## TEXT SEGMENT
>>>>>

They just want to force women to bear children against their will, in order to hurt them.

Without having answered anyone’s questions in a meaningful way? How unusual.

Sorry, but I do have to leave. I have dinner to eat and Archie Goodwin is threatening to kick my ass if I don’t pay him some attention.

I don’t know who that is, but I’ll just assume he leaves you far too busy to ponder the question “how is a person INSIDE my body different from a person OUTSIDE my body?” Because clearly it’s an incredibly difficult question.

Oh wait, it’s not. A person INSIDE my body has no right to be there. It depends on my goodwill, and nothing more.

http://www.counterpunch.org/schulte01202006.html Here you go. It was part of our culture and always on the back of our minds.

I mean no offense, but I don’t see how you can’t put your first and second-to-last sentences together and not get a contradiction. I don’t believe the claim is that anti-abortionists seek to utterly control what women do with their bodies. I have seen the claim that anti-abortionists seek to control what women do with their bodies in this specific situation out of a desire for control, rather than for the sake of the fetus, but in general terms only by Der Trihs. By and large, the general claim is that yes, it is accepted that anti-abortionists are primarily concerned with the fetus, and that as a result of their desire to protect it they seek to control what a women may do with her body in that specific situation.

I would not be adverse to describing myself, as an anti-bank robber, as a person who wanted therefore to tell people what to do with their bodies. I feel no particular issue with calling anti-abortionists people who want therefore to tell people what to do with their bodies. It may be a side-effect of the actual causal desire, it may be a generalised point, but it is still an accurate one.

http://www.guttmacher.org/pubs/tgr/06/1/gr060108.html There were 829,000 abortions in 1967 when they were illegal. Abortions don’t end with a law. With this economy, I am sure there will be an increase in abortions the next few years.

I think maybe we should wait to debate this possibility after it happens. My point was assigning rights to something without a brain is absurd. Let’s not get into a “resolved: atheists are all wet if we know angels are running around” debate. In this universe fetuses don’t pipe up.

Well, the U.S. population is significantly higher now than it was in 1967, so if absolute numbers of abortions increase, it could be for that reason alone.

Well, absurd or not, whatever rights the fetus has can be in conflict with the rights the mother has. I’m okay with her winning any potential conflicts. I’ve yet to see any reason why she shouldn’t, nor any practical way to force her to play along with a fetal win.

Finding a €50 flight to Britain at short notice, and at the exact time you need to travel to fit your work schedule or whatever, can be extremely difficult.

Plus the cost of accommodation, transport to and from the airport (at either end) and particularly the cost of the abortion. It’s not free to people who aren’t on the NHS (or even to people who are, if they’re from the Six Counties) and can cost over €1000 the later the abortion takes place.

That’s prohibitive for a lot of women, especially these days. And of course there are women with immigration statuses that don’t allow them to come and go as they please.

Plenty of women seek the services of abortion counselling in Ireland, so there’s no reason to think they wouldn’t seek actual abortions in Ireland. I think the real issue here is that if it was legalised there would still be problems finding providers - especially when so many “public” hospitals are still run by the Church.

See the link in the OP. “Back alley” abortions these days are taking place via internet.

Anecdotally, there is also evidence of immigrant communities using traditional herbal methods to induce abortion.

<<<<<

## WHAT YOU NEED TO DO
A. Answer these questions about the abortion discussion:
(i) How many abortions were there in 1967?
(ii) What price is given for a flight to Britain?
(iii) How much can an abortion cost the later it takes place?
B. Extract the passage of the abortion discussion starting at "See the link" and ending at "to induce abortion.".
The listing is separate material and is not part of the discussion.

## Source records
>>>>>

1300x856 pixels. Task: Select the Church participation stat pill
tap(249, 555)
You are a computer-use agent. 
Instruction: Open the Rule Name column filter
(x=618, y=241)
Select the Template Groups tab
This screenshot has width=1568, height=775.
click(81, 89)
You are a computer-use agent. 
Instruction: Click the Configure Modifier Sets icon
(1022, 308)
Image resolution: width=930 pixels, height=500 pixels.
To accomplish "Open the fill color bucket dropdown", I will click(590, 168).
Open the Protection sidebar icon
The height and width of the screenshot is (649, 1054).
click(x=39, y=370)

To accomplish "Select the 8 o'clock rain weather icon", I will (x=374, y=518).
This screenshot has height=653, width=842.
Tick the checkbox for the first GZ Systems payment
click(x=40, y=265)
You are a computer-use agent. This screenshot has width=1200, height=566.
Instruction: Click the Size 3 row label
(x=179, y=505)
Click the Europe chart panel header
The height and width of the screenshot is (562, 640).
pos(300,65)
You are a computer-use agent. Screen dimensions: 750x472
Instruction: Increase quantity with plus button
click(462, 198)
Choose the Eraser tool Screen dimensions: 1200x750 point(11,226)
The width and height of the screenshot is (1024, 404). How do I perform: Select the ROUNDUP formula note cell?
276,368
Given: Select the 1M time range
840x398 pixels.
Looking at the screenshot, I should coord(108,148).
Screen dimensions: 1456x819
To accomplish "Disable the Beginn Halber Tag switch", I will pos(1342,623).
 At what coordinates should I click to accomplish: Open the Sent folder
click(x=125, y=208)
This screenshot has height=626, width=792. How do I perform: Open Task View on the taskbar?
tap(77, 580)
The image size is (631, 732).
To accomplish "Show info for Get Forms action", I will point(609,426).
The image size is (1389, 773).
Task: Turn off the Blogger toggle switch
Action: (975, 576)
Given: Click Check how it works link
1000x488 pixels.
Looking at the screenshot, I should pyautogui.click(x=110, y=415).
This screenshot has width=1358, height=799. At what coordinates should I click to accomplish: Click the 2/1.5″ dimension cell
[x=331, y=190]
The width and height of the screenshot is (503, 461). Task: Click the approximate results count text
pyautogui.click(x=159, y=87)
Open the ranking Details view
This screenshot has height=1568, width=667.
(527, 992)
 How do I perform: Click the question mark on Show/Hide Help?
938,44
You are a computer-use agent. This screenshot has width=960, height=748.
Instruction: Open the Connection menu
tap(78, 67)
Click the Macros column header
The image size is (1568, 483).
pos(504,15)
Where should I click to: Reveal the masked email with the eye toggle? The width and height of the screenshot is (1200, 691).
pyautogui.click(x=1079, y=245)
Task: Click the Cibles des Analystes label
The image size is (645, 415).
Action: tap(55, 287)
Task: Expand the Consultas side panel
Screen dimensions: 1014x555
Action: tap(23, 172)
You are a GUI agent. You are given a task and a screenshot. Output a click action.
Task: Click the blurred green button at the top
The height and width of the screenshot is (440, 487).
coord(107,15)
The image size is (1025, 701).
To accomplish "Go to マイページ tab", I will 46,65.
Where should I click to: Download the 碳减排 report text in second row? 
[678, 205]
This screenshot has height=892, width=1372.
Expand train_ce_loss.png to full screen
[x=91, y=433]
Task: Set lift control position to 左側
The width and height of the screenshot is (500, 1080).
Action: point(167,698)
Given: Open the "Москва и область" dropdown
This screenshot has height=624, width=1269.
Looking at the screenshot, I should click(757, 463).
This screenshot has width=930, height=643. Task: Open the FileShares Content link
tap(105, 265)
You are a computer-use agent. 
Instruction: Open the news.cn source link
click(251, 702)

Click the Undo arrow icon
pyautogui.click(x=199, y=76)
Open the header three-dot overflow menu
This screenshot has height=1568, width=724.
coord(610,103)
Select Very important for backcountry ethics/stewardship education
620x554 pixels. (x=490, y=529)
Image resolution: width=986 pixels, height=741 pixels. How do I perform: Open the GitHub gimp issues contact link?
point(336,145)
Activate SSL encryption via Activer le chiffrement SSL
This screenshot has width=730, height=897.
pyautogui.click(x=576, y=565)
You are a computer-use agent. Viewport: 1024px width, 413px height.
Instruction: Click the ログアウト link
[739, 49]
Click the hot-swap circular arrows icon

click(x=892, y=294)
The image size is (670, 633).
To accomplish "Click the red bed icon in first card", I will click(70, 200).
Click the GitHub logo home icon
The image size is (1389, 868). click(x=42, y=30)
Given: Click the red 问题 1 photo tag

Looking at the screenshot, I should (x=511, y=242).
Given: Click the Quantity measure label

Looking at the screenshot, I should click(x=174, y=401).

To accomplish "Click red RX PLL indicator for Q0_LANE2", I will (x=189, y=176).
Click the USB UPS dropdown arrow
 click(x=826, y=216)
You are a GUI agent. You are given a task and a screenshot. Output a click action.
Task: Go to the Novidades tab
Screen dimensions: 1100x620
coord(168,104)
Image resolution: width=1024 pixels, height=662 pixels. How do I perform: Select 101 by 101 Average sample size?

<<<<<

## ANSWERS BY TASK
A.
(i) 829,000
(ii) €50
(iii) Over €1000

B.
See the link in the OP. “Back alley” abortions these days are taking place via internet.

Anecdotally, there is also evidence of immigrant communities using traditional herbal methods to induce abortion.